[Collected data]
§ §

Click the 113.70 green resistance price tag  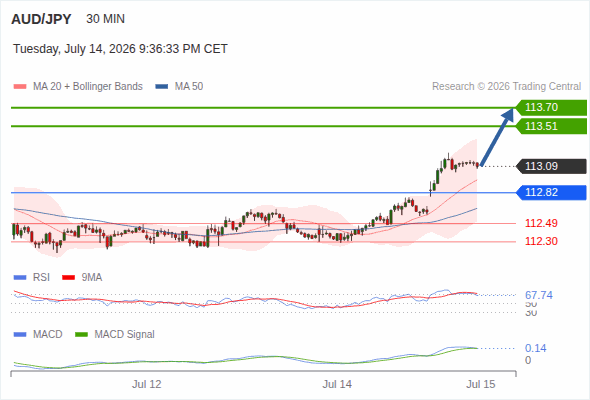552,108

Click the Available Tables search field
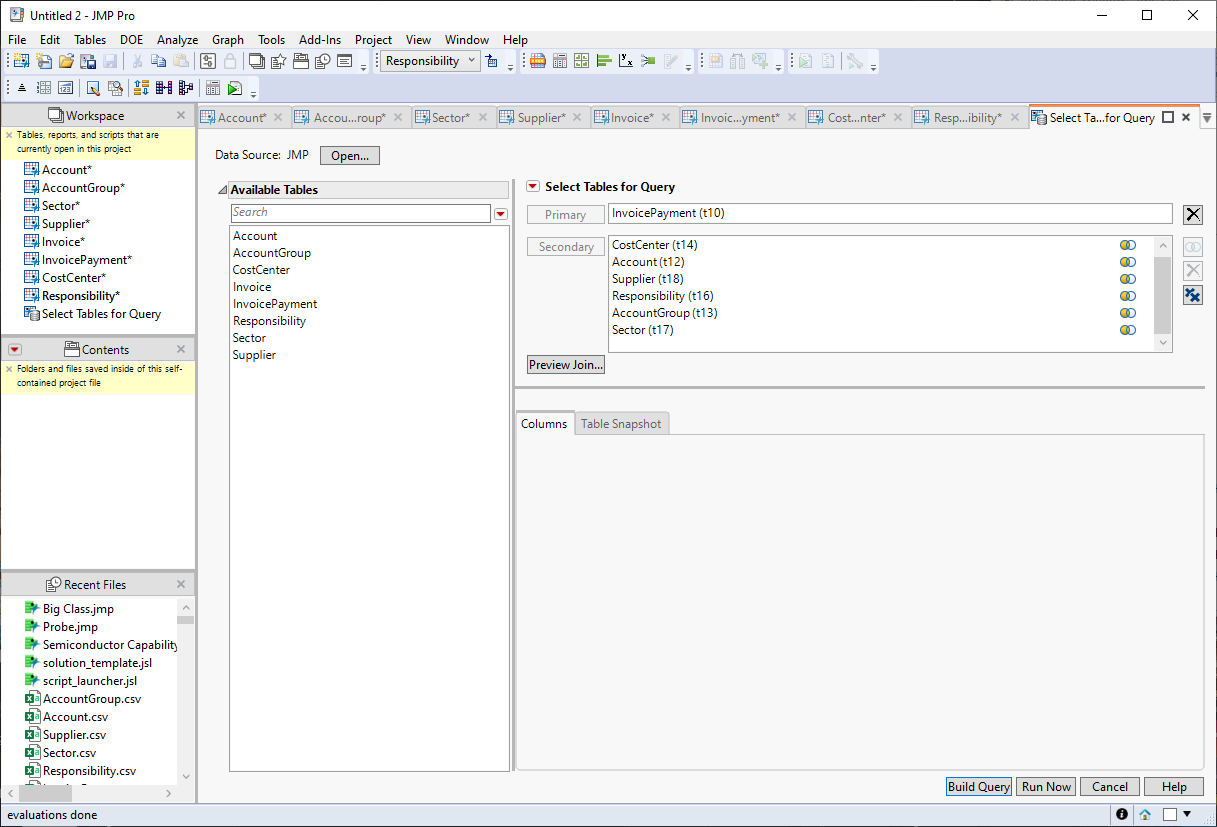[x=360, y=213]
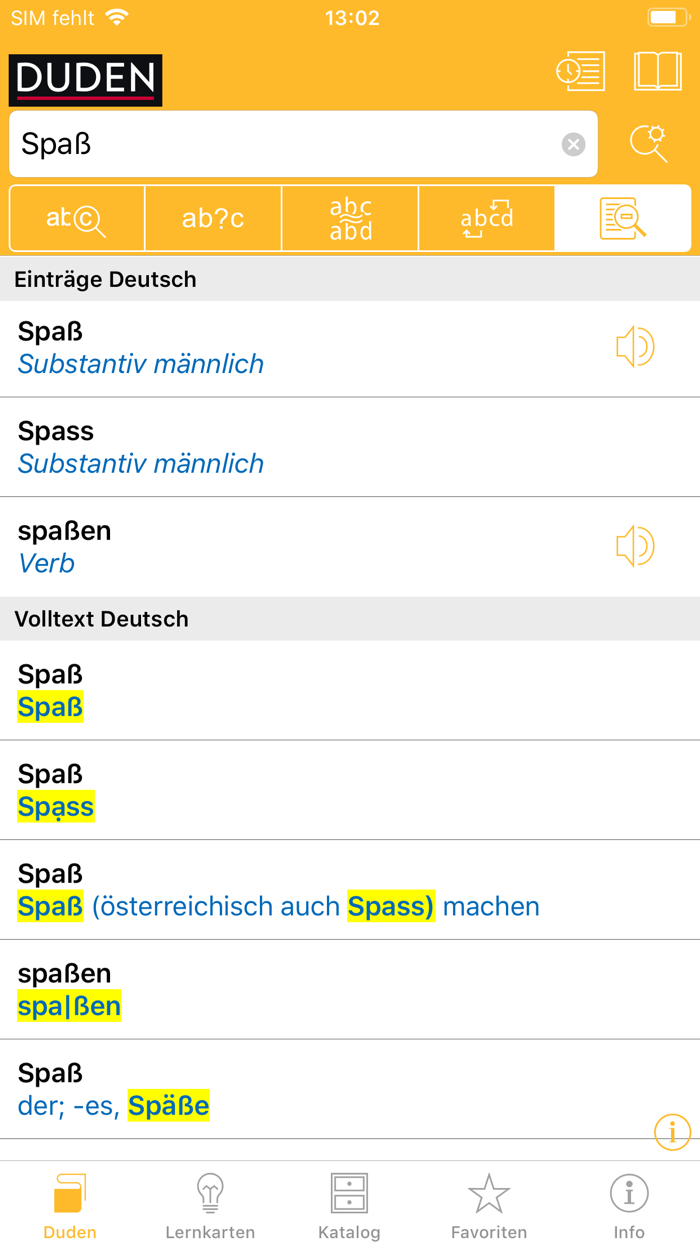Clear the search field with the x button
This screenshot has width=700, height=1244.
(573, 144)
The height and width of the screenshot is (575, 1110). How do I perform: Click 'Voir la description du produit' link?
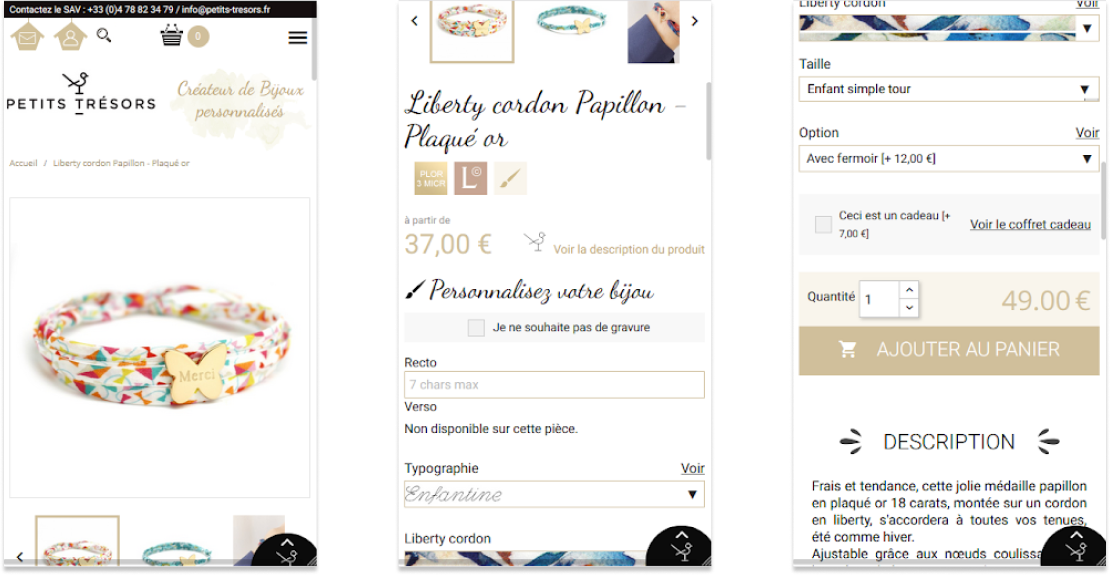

§ §

What the answer must hold is the exact text of every line from the one containing "Click the Available Tables search field" through the end of the data, minus any pictures.

- _RESULT_
Click the Available Tables search field
[x=360, y=213]
Clear the search field with the x button
This screenshot has width=700, height=1244.
(573, 144)
The height and width of the screenshot is (575, 1110). How do I perform: Click 'Voir la description du produit' link?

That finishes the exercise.